Alla conferenza stampa interverranno tra gli altri il Conte Onofrio Spagnoletti Zeuli e Gennaro Sicolo, presidente di CIA Agricoltori Italiani di Puglia nonché del Consorzio Nazionale Italia Olivicola. All'incontro con i giornalisti parteciperanno i referenti territoriali di CIA Puglia, Italia Olivicola, AIFO,
Oliveti d'Italia, Apol, FIOQ, APROLI e UNAPOL, sottoscrittori del Patto a tutela dell'intera filiera olivicola.

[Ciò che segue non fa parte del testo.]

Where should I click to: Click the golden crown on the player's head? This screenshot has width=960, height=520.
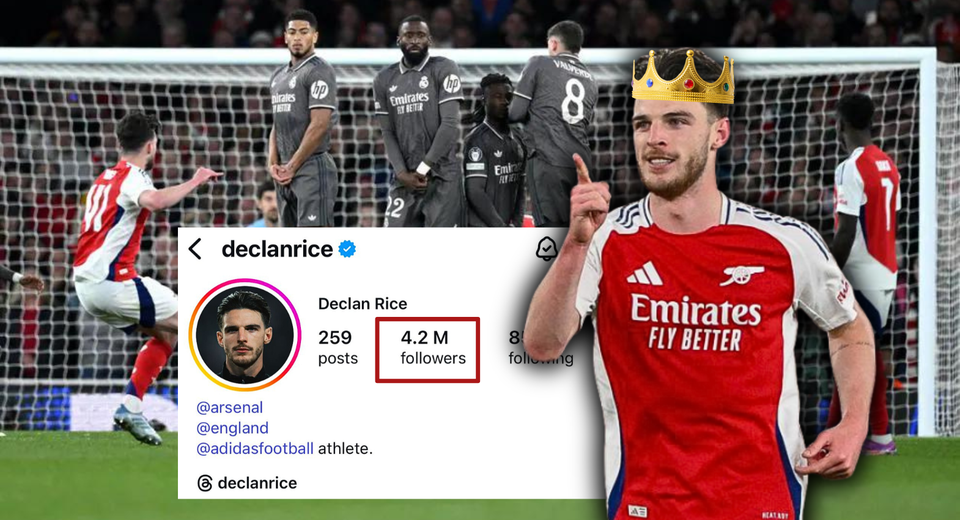(x=683, y=77)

Un patto di successo. Così come già accaduto nella campagna olivicola 2023/2024, soprattutto in virtù del successo ottenuto nella passata campagna, anche quest'anno le associazioni, i frantoi e le Organizzazioni di settore che hanno sottoscritto il Patto etico continuano a fare gioco di squadra per la tutela del prodotto e del suo prezzo, contro ogni forma di speculazione al ribasso non solo sui prezzi ma anche sull'eccellente qualità del prodotto. In considerazione dei continui aumenti dei costi che ricadono sull'intera filiera olivicola, ancora una volta, dunque, sono i diretti interessati in qualità di operatori del settore, a prendere l'iniziativa per la sottoscrizione di un patto a tutela della qualità e del prezzo del prodotto olio EVO. Nonostante le difficoltà, le aziende olivicole non si sono mai arrese e hanno continuato a produrre per la valorizzazione della qualità del proprio olio e dei propri oliveti, conquistando fette di mercato e di consumatori sempre più rilevanti e di spessore rispetto agli anni passati, puntando sulla qualità e sulla tracciabilità del proprio prodotto. Una squadra, quella che sottoscrive il rinnovato "Patto Etico" per l'avviata campagna olivicola 2024/2025, che ha l'unica finalità di unire tutti gli attori della filiera nell'esclusivo interesse dei consumatori finali e della loro salute.